-------- Source passage

Between all of the HCV-infected patients, only positive significant correlation between IL-23 levels with ALT level in 1a-infected patients was seen. Increased aminotransferases levels can be used as a predictor for disease prognosis and an indicator of liver cell injury (29, 30). Thus, a positive correlation of ALT with IL-23 in 1a-infected patients can be used as a prognostic marker for liver damage. Hassoba et al. demonstrated that increase in ALT is mostly associated with elevated IL-23 level in HCV 2-, 1a- and 4-infected genotypes that is concordant with our study (12). It seems that along with HCV infection, liver cells is influenced by immune system, continuously. Slowly liver damage leads to liver enzyme increase. On the other hand, immune response against viruses causes increased cell-mediated immunity, especially IL-12 family. As regards, IL-23, as a part of IL-12 family, can increase along viral load in order to response to virus in chronic liver disease. According this hypothesis, early treatment approaches, regards to kind of HCV genotype, can be much beneficiary for the patients; when liver cells has not been under pressure by cell-mediated immune responses.

----------------

_Instructions:_
A) Using the passage on IL-23 and ALT in HCV patients, decide whether each statement agrees with it. Give yes or no, and quote the deciding words. (i) Among the HCV-infected patients, a positive significant correlation between IL-23 and ALT appeared only in 1a-infected patients. (ii) The findings of Hassoba et al. conflict with this study. (iii) IL-23 is described as part of the IL-12 family.
B) Carry the passage on IL-23 and ALT in HCV patients forward from its final sentence with a paragraph in the same vein.

-------- Information provided

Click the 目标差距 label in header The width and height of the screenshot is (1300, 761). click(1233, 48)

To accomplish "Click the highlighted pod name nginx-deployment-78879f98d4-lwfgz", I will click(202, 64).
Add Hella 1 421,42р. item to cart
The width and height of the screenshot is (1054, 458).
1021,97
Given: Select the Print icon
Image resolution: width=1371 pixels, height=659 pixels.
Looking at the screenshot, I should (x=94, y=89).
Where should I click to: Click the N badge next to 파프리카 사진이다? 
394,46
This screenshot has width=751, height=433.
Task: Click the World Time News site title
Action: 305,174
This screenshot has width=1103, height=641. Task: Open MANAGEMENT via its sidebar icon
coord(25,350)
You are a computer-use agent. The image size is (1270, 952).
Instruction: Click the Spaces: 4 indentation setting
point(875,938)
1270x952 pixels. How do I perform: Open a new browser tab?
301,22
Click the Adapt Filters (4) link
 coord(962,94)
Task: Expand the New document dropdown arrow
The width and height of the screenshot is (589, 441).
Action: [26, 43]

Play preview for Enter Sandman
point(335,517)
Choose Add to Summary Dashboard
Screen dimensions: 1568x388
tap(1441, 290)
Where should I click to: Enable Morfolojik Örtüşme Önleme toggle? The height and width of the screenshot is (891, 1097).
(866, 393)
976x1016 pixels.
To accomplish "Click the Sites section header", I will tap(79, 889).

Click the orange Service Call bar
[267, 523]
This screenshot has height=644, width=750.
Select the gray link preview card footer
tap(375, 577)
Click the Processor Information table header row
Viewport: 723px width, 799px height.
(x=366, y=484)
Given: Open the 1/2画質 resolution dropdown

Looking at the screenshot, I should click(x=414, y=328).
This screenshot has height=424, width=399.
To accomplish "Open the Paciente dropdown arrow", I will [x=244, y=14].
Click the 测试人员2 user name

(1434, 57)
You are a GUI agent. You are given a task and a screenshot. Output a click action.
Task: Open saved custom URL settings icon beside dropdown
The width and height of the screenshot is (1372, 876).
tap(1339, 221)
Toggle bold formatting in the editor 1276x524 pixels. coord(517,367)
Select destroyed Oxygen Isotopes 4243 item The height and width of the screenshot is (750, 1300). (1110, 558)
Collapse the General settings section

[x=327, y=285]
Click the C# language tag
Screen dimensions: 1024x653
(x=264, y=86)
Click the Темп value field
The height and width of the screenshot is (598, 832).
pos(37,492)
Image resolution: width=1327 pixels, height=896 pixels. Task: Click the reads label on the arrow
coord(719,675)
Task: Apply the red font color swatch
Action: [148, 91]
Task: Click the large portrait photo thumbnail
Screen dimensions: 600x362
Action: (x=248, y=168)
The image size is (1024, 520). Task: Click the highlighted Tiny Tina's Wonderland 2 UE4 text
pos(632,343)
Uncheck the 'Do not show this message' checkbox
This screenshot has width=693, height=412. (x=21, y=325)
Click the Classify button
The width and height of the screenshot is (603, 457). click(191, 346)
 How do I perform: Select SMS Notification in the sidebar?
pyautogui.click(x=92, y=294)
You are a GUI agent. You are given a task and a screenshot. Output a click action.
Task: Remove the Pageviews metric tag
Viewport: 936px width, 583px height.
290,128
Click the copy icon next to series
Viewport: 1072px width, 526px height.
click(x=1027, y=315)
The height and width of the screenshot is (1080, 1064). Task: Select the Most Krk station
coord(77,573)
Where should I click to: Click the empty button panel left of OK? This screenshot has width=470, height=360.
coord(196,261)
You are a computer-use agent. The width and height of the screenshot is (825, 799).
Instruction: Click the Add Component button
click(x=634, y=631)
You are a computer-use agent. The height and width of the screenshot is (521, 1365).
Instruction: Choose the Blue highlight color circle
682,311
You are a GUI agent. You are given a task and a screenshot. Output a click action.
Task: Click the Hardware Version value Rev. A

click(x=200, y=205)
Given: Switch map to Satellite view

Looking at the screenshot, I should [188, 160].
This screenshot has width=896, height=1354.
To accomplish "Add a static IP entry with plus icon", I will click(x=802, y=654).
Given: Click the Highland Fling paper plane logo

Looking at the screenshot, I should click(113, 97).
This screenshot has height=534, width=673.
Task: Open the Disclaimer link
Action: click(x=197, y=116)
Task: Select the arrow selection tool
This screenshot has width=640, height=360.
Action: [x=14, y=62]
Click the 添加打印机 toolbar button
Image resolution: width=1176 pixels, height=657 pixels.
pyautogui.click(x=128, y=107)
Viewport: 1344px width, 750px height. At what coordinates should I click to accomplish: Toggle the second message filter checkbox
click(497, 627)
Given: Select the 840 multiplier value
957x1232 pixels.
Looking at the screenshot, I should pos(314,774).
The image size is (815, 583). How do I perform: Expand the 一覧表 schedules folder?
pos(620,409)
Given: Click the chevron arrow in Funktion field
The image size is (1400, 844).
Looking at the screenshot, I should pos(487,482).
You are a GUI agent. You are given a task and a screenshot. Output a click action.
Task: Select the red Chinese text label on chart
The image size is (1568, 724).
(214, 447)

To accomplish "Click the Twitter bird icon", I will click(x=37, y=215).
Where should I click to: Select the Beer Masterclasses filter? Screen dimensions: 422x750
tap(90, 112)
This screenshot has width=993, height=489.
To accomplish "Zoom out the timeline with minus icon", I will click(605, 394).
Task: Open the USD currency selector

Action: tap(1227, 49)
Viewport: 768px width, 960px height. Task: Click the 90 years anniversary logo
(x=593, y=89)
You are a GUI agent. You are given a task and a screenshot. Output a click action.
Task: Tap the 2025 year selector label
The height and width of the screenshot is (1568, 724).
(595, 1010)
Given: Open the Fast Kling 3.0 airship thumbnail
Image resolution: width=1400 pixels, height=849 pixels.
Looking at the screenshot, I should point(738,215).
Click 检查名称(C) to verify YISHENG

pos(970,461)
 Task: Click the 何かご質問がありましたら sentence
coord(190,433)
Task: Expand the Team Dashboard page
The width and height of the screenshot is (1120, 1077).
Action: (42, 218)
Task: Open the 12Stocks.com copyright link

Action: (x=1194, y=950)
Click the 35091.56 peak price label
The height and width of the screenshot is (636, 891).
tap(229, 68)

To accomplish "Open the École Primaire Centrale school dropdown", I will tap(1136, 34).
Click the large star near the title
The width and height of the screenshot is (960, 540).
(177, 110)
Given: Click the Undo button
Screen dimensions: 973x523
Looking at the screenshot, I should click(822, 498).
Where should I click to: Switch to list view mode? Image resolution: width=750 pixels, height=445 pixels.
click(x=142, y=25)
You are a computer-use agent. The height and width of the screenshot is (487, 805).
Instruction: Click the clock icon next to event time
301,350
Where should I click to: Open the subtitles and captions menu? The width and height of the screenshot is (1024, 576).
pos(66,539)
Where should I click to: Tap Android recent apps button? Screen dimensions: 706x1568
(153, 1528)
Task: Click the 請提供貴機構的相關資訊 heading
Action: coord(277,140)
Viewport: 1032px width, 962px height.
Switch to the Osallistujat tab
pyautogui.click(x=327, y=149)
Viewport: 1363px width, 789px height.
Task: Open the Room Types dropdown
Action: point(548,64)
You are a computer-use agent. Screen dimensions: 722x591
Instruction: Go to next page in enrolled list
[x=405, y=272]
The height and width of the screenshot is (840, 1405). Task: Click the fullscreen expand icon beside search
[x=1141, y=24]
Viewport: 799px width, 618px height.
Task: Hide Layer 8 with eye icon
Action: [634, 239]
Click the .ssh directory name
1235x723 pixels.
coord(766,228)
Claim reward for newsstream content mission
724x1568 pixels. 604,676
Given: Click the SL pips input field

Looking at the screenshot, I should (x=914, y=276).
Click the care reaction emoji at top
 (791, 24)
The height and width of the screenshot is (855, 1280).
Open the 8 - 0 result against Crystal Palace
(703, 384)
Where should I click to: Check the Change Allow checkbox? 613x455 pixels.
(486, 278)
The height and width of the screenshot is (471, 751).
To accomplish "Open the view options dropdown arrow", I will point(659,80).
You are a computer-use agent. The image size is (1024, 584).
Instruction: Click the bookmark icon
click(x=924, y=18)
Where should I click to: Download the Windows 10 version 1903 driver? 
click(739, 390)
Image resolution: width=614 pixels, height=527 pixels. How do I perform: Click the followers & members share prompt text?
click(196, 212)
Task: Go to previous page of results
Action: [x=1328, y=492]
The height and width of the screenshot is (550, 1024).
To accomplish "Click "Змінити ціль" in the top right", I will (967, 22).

----------------

_Answers for each item:_
A)
(i) Yes: "only positive significant correlation between IL-23 levels with ALT level in 1a-infected patients was seen"
(ii) No: "that is concordant with our study"
(iii) Yes: "IL-23, as a part of IL-12 family"

B)
In conclusion, current study indicates that the most patients are in 3a and untreated state of disease and produce significantly high level of IL-23 but not IL-27. This finding may reflect a vigorous pro-inflammatory reaction orchestrated by the host immune system against chronic HCV. In addition to explained above, IL-23 clinically can be used as an indicator in stage of disease and a marker for prognosis and following of treatment of HCV infection. Finally, a better understanding of the underlying mechanism regulating the correlation between other genotypes with inflammatory cytokines in various stages of disease including hepatocellular carcinoma (HCC) and cirrhosis may lead to better therapeutic strategies for HCV infection.